One of the mysteries of the English language finally explained.
1A volatile pungent oil distilled from gum turpentine or pine wood, used in mixing paints and varnishes and in liniment.
- ‘The privately-owned firm manufactures and packages an array of products including white spirit, methylated spirit, turpentine and creosote.’
- ‘The paintings have the appearance of palimpsests, with rubbed-out passages, and residues of paint and turpentine streaming down the canvas.’
- ‘They are, however, susceptible to shrinkage from exposure to solvents containing naphtha or turpentine.’
- ‘For example, toxic wastes like paint, turpentine, and other household products can be collected and redistributed at community exchanges instead of being dumped.’
- ‘Son of an artist, Ward was raised with the smell of oil paints and turpentine and spent much of his childhood going in the back doors of museums and galleries.’
- ‘At times I crave the intoxicating fragrance of linseed oil and turpentine, the sound of the brush on the canvas.’
- ‘The scent of turpentine and oil paint drifts through his open window from his neighbor's house.’
- ‘To make this, mix equal quantities of linseed oil, white spirit or turpentine, and vinegar in a bottle and shake well.’
- ‘Keeping with traditional methods, Hansen uses a boiled mixture of turpentine and pine tar to protect the unfinished wood.’
- ‘When drilling in glass, always use oil of turpentine with a little camphor to lubricate the wire-drill.’
- ‘To perform this experiment a little oil of turpentine was placed at the bottom of a glass tube surrounded with boiling liquid air.’
- ‘When the floor is entirely dry, it is sealed, most commonly with successive applications of linseed oil and turpentine.’
- ‘There is a striking difference between the smells of limonene's two isomers: (+) limonene has a fresh orange smell whereas (-) limonene smells more like turpentine.’
- ‘They'll sniff, claw, sample or rub aromatic wood - such as cedar or pine - and petroleum products - such as tarpaper, paint, turpentine, kerosene and charcoal lighting fluid.’
- ‘It was created by adding a good deal of turpentine to the paint before it was applied as the final coat.’
- ‘They contains a wood preservative, a small amount of wax as a water repellent, a resin or drying oil, and a solvent such as turpentine or mineral spirits.’
- ‘Store all flammables (ie.
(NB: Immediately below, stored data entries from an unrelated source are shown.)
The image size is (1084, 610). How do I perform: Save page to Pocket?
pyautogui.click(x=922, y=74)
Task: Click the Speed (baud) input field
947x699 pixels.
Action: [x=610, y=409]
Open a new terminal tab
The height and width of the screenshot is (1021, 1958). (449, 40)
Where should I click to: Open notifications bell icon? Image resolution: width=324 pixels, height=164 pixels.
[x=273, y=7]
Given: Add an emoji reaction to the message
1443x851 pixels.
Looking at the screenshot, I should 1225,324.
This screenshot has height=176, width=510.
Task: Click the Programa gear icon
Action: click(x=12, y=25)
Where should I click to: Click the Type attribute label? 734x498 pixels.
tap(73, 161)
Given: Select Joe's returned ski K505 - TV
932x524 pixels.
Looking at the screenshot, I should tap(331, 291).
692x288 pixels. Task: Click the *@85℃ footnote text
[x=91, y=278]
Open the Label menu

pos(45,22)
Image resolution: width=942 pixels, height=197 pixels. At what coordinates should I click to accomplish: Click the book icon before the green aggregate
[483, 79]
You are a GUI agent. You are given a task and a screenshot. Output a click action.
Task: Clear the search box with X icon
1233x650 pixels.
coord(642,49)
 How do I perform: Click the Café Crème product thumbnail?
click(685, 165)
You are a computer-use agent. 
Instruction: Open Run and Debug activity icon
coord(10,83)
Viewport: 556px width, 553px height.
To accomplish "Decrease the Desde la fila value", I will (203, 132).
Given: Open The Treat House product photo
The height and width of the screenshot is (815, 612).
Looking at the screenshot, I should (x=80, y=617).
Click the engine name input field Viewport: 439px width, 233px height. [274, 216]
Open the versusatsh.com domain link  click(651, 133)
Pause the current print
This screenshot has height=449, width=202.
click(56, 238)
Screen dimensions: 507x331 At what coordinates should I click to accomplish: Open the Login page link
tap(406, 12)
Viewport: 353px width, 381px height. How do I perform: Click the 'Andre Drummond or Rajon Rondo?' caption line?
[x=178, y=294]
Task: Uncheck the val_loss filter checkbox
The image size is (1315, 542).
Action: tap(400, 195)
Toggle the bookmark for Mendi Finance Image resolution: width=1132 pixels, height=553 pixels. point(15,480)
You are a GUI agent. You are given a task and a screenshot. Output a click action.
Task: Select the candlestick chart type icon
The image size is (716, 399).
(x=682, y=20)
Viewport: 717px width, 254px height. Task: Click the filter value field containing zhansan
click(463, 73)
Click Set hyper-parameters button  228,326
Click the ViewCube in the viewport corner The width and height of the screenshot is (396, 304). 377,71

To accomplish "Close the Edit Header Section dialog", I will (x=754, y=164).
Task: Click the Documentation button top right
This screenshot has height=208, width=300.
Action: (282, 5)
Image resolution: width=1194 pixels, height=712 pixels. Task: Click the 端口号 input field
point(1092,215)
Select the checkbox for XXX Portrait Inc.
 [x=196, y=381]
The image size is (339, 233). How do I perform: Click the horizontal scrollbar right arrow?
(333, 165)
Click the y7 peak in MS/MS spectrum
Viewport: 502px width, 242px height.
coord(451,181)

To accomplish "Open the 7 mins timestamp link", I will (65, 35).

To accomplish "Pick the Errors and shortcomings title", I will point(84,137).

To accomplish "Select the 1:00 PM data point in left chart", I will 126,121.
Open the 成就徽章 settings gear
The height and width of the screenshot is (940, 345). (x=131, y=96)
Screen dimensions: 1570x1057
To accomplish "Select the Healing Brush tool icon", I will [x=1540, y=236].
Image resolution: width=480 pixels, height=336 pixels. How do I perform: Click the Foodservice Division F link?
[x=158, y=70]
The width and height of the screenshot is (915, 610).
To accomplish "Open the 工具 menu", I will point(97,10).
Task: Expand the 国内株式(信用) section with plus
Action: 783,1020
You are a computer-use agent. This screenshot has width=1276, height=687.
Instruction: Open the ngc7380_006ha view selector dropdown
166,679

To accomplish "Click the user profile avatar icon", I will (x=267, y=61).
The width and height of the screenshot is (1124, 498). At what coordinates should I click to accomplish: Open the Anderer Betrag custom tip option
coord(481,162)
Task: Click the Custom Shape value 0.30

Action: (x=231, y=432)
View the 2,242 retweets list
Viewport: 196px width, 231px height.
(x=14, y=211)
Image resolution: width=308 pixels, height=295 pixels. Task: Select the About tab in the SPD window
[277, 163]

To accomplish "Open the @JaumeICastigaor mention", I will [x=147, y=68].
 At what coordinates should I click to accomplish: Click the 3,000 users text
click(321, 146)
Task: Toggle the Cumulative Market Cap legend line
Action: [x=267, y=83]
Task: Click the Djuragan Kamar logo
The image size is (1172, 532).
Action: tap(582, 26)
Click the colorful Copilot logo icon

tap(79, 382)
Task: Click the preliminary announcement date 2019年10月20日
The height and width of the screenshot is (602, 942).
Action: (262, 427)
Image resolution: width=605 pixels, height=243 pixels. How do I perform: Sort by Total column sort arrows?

Gas, turpentine, paints, propane, etc.) in an outdoor shed.’
- ‘His emphysema prevents him from using conventional oil paints, which require turpentine and thinners, so he uses a modern, water-based alternative.’
- ‘It is made with a series of stencils cut out of paper soaked in linseed oil, turpentine and hand-coloured.’
- ‘Many spots will disappear if rubbed with a solution made of equal parts of boiled linseed oil, turpentine and vinegar, or with a cleaning-polishing wax.’
- 1.1 An oleoresin secreted by certain trees, especially pines, and distilled to make rosin and oil of turpentine.
- ‘Using melted beeswax and gum turpentine, Green brings his paint to a buttery consistency and applies it with a squeegee.’
- ‘Basically cleaning oiled wood requires you blend: 1 pint boiled linseed oil, 1 pint gum turpentine, and 6 oz. distilled white vinegar.’
2Any of a number of trees which yield turpentine or a similar resin.
- ‘The area is famous for its turpentine trees, the sap of which is used in candy making, and the leaf in making tea.’
- ‘Found in hot, dry places and translated under various names, the turpentine tree produces an oil resin with commercial value.’
Apply turpentine to.
- ‘These old sentinels have witnessed droughts, hurricanes, logging, turpentining, and development across the river.’
Middle English: from Old French ter(e)bentine, from Latin ter(e)binthina (resina) ‘(resin) of the turpentine tree’, from terebinthus (see terebinth).